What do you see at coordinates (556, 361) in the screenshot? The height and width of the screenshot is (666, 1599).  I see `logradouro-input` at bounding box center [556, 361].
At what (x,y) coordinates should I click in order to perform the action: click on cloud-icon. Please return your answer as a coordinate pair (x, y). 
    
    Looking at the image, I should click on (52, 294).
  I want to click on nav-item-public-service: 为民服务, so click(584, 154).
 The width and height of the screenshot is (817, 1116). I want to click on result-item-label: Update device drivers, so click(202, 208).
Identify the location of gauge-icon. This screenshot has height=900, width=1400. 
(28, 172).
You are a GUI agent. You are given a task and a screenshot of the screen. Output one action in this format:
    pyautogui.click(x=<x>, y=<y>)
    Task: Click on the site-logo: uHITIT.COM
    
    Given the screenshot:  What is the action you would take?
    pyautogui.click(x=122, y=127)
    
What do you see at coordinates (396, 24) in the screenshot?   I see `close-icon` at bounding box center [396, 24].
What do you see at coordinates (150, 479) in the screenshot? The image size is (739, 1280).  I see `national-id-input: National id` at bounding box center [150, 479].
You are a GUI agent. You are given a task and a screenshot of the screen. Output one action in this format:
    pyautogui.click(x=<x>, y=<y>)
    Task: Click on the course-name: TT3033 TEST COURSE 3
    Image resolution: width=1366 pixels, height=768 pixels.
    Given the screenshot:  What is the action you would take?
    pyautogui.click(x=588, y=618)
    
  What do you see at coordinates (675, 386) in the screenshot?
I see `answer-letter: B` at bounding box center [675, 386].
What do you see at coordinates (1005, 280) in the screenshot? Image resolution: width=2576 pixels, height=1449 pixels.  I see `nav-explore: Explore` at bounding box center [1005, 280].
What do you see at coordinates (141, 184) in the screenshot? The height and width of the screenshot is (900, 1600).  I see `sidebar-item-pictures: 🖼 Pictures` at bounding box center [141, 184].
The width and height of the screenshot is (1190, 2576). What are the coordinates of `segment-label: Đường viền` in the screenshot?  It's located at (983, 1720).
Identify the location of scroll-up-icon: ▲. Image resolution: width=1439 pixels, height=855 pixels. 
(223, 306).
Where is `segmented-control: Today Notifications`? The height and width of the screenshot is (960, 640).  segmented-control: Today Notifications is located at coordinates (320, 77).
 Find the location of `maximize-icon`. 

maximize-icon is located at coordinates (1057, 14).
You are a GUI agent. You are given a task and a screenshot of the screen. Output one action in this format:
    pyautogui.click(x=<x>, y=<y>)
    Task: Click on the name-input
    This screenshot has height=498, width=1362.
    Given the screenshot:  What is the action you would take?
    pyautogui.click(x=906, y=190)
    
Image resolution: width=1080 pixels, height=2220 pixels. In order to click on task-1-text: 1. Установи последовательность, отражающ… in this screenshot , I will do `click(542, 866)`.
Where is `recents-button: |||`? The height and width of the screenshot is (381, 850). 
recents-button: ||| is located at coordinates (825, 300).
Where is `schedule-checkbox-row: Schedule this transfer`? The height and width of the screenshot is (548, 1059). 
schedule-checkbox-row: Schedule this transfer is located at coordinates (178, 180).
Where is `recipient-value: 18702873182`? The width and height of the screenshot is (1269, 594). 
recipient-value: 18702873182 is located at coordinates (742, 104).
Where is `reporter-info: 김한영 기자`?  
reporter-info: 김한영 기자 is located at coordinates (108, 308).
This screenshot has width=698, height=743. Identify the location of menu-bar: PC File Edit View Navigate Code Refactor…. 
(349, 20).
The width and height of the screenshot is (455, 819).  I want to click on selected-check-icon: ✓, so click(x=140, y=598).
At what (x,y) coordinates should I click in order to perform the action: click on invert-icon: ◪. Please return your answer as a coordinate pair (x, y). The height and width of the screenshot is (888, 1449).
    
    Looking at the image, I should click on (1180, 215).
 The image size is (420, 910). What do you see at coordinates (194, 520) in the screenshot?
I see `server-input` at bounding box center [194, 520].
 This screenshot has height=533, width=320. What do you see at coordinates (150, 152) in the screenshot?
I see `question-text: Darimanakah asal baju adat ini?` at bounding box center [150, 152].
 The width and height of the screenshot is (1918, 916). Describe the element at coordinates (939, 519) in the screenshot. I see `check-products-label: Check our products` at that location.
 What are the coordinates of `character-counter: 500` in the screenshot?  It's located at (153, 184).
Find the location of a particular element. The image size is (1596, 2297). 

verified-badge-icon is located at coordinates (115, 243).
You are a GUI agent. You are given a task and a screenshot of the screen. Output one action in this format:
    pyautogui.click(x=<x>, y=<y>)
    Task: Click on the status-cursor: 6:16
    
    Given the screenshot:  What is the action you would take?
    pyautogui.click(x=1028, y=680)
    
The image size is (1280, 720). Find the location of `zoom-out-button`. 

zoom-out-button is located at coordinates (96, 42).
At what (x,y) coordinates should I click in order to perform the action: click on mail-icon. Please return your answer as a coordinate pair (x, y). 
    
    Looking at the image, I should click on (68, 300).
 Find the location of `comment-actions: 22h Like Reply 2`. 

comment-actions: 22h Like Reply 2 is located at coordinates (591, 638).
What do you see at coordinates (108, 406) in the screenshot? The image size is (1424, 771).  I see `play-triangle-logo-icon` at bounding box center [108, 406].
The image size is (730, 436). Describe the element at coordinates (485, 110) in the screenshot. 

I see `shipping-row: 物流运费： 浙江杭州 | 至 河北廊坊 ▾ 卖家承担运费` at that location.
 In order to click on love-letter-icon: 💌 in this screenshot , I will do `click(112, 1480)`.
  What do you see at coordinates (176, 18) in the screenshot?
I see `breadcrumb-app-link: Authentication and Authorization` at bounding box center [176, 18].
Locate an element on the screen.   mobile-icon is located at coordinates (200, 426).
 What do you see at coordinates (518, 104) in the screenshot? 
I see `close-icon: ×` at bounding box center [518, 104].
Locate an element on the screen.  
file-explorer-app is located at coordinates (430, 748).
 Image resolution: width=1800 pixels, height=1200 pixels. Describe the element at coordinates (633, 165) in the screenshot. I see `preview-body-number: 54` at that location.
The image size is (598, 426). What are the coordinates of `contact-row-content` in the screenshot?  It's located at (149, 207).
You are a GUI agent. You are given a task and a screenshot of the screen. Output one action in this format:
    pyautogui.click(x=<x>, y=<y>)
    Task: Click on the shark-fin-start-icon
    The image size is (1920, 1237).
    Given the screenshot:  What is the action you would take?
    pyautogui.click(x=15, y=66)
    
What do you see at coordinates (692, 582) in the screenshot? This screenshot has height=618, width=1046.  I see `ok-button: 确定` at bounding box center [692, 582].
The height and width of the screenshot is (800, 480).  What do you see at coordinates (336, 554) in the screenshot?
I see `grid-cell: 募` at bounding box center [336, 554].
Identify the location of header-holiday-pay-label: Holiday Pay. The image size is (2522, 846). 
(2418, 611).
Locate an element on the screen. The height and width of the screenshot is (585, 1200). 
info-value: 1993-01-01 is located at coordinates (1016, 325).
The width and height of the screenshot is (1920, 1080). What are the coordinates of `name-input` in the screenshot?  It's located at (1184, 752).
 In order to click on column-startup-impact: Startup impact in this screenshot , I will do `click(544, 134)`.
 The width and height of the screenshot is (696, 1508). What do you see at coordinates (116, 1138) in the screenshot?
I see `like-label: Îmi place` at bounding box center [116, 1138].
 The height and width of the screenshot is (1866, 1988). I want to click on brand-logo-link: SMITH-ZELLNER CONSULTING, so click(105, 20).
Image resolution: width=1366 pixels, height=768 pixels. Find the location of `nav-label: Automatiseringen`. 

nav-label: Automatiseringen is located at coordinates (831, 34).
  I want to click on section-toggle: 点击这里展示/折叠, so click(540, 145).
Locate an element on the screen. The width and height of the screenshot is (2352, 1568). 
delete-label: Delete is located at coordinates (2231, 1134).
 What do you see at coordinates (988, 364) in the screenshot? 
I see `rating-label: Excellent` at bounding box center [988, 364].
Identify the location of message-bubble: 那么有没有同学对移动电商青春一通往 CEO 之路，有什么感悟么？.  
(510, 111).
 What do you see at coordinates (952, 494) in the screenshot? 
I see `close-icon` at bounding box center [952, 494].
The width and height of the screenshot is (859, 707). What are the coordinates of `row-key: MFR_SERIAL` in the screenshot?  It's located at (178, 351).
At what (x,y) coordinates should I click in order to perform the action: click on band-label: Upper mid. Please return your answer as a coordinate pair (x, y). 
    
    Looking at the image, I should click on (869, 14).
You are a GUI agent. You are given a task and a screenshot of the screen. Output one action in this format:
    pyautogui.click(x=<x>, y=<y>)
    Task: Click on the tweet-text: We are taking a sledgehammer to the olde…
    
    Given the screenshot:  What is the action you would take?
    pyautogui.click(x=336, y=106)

— What to work on —
Could you give the lines from the one containing "This screenshot has width=698, height=743." through the one containing "The width and height of the screenshot is (455, 819).", inclusive, again with "menu-bar" replaced by "toolbar" and nothing else changed?

— Task solution —
This screenshot has width=698, height=743. Identify the location of toolbar: PC File Edit View Navigate Code Refactor…. 
(349, 20).
The width and height of the screenshot is (455, 819).  I want to click on selected-check-icon: ✓, so click(x=140, y=598).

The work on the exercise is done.